As we launch firmly into Autumn, I am reminded, as I am every year, just how much I dislike this season. I always thought it was because it marked the descent into the colder months and, being solar powered, I have never found comfort in the bitter winds, thrashing rain and bitingly cold temperatures that the UK offers. However, what I have realised over the years is that, whilst the pitch black mornings and even darker nights encroach, the weather betrays my desire for warmth and the never-ending nature of Autumn/Winter seem hopeless, it is none of the above which challenges me. No, what I find difficult is the very clear nod to change. 
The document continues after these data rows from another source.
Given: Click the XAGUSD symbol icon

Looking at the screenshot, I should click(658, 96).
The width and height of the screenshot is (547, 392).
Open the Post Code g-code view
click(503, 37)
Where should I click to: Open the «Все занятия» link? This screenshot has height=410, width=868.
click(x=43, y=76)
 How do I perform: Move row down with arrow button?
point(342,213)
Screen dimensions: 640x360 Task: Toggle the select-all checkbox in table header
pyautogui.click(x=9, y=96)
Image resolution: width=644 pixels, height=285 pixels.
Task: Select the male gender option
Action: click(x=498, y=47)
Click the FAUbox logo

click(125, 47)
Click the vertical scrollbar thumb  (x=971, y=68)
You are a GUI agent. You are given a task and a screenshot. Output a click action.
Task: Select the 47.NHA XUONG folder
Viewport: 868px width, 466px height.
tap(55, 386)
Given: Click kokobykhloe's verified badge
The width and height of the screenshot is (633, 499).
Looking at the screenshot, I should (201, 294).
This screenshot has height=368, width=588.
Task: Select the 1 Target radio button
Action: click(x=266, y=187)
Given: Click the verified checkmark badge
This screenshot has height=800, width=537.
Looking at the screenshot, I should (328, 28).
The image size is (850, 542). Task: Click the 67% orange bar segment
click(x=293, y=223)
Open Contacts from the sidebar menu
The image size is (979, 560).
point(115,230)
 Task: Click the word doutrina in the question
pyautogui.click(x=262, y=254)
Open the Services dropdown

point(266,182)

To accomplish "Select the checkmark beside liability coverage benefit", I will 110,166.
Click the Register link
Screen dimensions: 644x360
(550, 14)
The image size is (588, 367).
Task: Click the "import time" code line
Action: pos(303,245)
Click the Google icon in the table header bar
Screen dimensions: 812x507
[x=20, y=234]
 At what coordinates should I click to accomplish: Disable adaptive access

My first Counselling Tutor said to me on day one of my studies "As a Therapist, you have to learn to live with uncertainty". This is not something I can smile about wryly now; I still find change and uncertainty tough and nothing represents this more definitely than Autumn. It is, for me, the only season where every one of our senses is challenged to adapt to the seasonal shift. Our eyes witness the trees as they shed their leaves and are left as distorted wooden skeletons, our skin starts to prickle and tingle with with cold air, our noses are treated to the acrid smell of bonfires and burning effigies, the sounds of Halloween, Bonfire Night and Christmas are the soundtracks that mark exactly how deep we are in the wintry abyss and finally the only (in my opinion) pleasurable disturbance of the senses comes in the comforting food that this time of year has to offer....essentially anything which has pie attached to the name or pastry encasing a hot, steamy filling....

But what this does leave me considering is what our relationship to change is, and if like me, you and change could benefit from some couple's counselling, how do we make sense of and peace with this difficult time of year? 

We could view it as nature's way of telling us that it is time to slow down, to restore and replenish all of the resources we have depleted ourselves of in the business of growth, which both Spring and Summer positively insist upon. We are forced to wrap up, hunker down and draw breath during these months. A time of contemplation, where we reflect on what has passed and put some of our more carefree, frivolous experiences of Summer into hibernation - if Summer is the carefree child, Autumn is most certainly the wise woman. 

We could view it is an ending in and of itself, and with every ending comes grief, loss and mourning. Can we use this opportunity of a new season to rewrite our experiences of loss, so we learn in a gentler way how to lean into the discomfort that lack of permanency can bring. 

"Every new beginning comes from some other beginning's end". I love this lyric from the song "Closing Time" by Semisonic because it perfectly encapsulates the idea every beginning comes at the expense of another experiences end.....we can not begin the new journey until we have reached the final destination of the last. Beginnings and endings are inextricably linked, and if we can't have one without the other, we must also hold the tension between the excitement of the new and the sadness of letting go of the old.

I am not sure that I will ever be ok with not knowing, but the irony is that the changing seasons are the one thing that we can count on in this uncertain world.